You are viewing a plain text version of this content. The canonical link for it is here.
Posted to commits@cassandra.apache.org by "Venkata Harikrishna Nukala (Jira)" <ji...@apache.org> on 2021/03/06 11:33:00 UTC
[jira] [Commented] (CASSANDRA-14898) Key cache loading is very slow when there are many SSTables

    [ https://issues.apache.org/jira/browse/CASSANDRA-14898?page=com.atlassian.jira.plugin.system.issuetabpanels:comment-tabpanel&focusedCommentId=17296524#comment-17296524 ] 
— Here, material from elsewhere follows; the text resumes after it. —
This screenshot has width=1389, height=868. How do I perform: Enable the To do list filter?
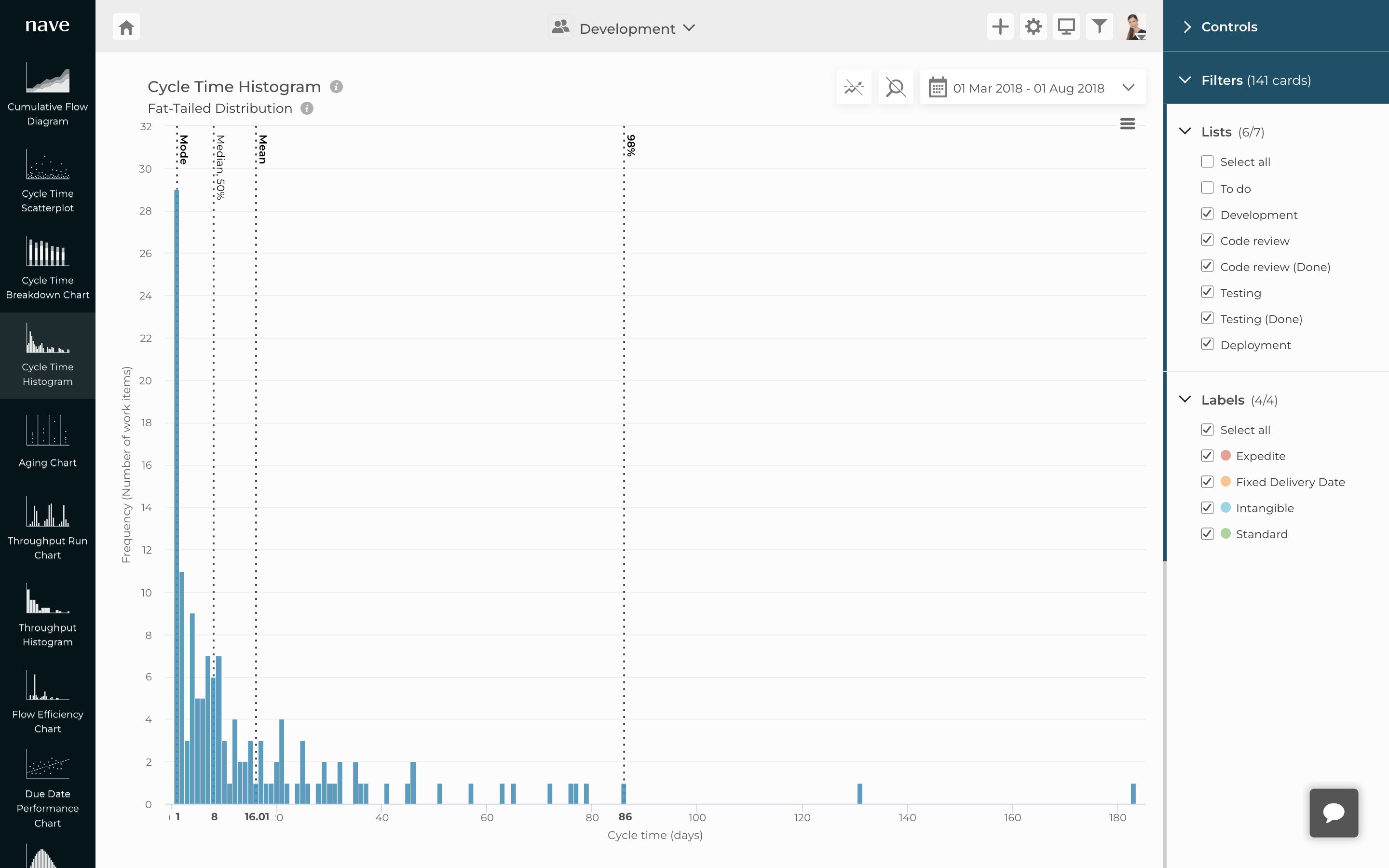1208,188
Venkata Harikrishna Nukala commented on CASSANDRA-14898:
--------------------------------------------------------

[~jolynch] sorry, took long time to get back on this. I took your patch and tried it in my local env (with even more SStables: around 11k+) and it performed better than my patch. It loaded 400k+ keys with in a second where as my code changes took 8 to 9 seconds. It is worth maintaining state for this performance gain. I am fine with dropping my patch. Though I made a small change on top of your patch which is similar to my patch. Replaced find method with generic collect method so that copying SSTables into a new map can be avoided ([https://github.com/nvharikrishna/cassandra/commit/b26b5f17877b5d89698840e42a3c77a6629594f5]). Probably splitting the CacheSerializer is an alternative (which you mentioned earlier) if not this solution.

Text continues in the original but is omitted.